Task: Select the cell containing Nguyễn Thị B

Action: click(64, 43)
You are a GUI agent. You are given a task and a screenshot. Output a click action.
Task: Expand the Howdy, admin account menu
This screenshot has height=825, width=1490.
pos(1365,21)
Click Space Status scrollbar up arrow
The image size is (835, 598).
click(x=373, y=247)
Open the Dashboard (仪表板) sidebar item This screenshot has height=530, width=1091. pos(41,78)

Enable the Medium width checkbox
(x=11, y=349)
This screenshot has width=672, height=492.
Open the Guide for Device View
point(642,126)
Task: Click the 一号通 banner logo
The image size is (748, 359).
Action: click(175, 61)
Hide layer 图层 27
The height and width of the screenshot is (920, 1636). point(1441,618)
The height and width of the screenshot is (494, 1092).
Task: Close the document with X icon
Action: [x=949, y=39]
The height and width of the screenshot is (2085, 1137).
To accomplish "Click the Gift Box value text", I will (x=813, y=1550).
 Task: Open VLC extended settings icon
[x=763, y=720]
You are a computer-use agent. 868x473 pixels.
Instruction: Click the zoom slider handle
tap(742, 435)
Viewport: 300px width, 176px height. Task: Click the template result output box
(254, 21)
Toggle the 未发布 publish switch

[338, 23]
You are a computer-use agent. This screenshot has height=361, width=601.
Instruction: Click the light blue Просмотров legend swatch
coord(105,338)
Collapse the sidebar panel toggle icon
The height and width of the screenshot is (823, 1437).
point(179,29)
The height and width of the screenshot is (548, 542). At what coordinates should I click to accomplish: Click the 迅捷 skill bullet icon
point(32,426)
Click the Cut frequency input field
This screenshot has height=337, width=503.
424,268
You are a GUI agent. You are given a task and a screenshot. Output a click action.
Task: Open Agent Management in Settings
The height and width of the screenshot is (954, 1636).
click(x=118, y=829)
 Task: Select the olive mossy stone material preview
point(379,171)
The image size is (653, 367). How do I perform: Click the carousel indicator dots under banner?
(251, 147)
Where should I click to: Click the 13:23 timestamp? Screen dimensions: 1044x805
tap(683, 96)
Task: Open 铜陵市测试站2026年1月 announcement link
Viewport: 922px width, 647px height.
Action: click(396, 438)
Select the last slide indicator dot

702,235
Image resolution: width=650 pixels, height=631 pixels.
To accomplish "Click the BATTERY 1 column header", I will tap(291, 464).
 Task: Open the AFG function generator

************

**Task to carry out:** Write out every line above again, word for word, without changing anything.

**Output for this exercise:**
Task: Select the cell containing Nguyễn Thị B

Action: click(64, 43)
You are a GUI agent. You are given a task and a screenshot. Output a click action.
Task: Expand the Howdy, admin account menu
This screenshot has height=825, width=1490.
pos(1365,21)
Click Space Status scrollbar up arrow
The image size is (835, 598).
click(x=373, y=247)
Open the Dashboard (仪表板) sidebar item This screenshot has height=530, width=1091. pos(41,78)

Enable the Medium width checkbox
(x=11, y=349)
This screenshot has width=672, height=492.
Open the Guide for Device View
point(642,126)
Task: Click the 一号通 banner logo
The image size is (748, 359).
Action: click(175, 61)
Hide layer 图层 27
The height and width of the screenshot is (920, 1636). point(1441,618)
The height and width of the screenshot is (494, 1092).
Task: Close the document with X icon
Action: [x=949, y=39]
The height and width of the screenshot is (2085, 1137).
To accomplish "Click the Gift Box value text", I will (x=813, y=1550).
 Task: Open VLC extended settings icon
[x=763, y=720]
You are a computer-use agent. 868x473 pixels.
Instruction: Click the zoom slider handle
tap(742, 435)
Viewport: 300px width, 176px height. Task: Click the template result output box
(254, 21)
Toggle the 未发布 publish switch

[338, 23]
You are a computer-use agent. This screenshot has height=361, width=601.
Instruction: Click the light blue Просмотров legend swatch
coord(105,338)
Collapse the sidebar panel toggle icon
The height and width of the screenshot is (823, 1437).
point(179,29)
The height and width of the screenshot is (548, 542). At what coordinates should I click to accomplish: Click the 迅捷 skill bullet icon
point(32,426)
Click the Cut frequency input field
This screenshot has height=337, width=503.
424,268
You are a GUI agent. You are given a task and a screenshot. Output a click action.
Task: Open Agent Management in Settings
The height and width of the screenshot is (954, 1636).
click(x=118, y=829)
 Task: Select the olive mossy stone material preview
point(379,171)
The image size is (653, 367). How do I perform: Click the carousel indicator dots under banner?
(251, 147)
Where should I click to: Click the 13:23 timestamp? Screen dimensions: 1044x805
tap(683, 96)
Task: Open 铜陵市测试站2026年1月 announcement link
Viewport: 922px width, 647px height.
Action: click(396, 438)
Select the last slide indicator dot

702,235
Image resolution: width=650 pixels, height=631 pixels.
To accomplish "Click the BATTERY 1 column header", I will tap(291, 464).
 Task: Open the AFG function generator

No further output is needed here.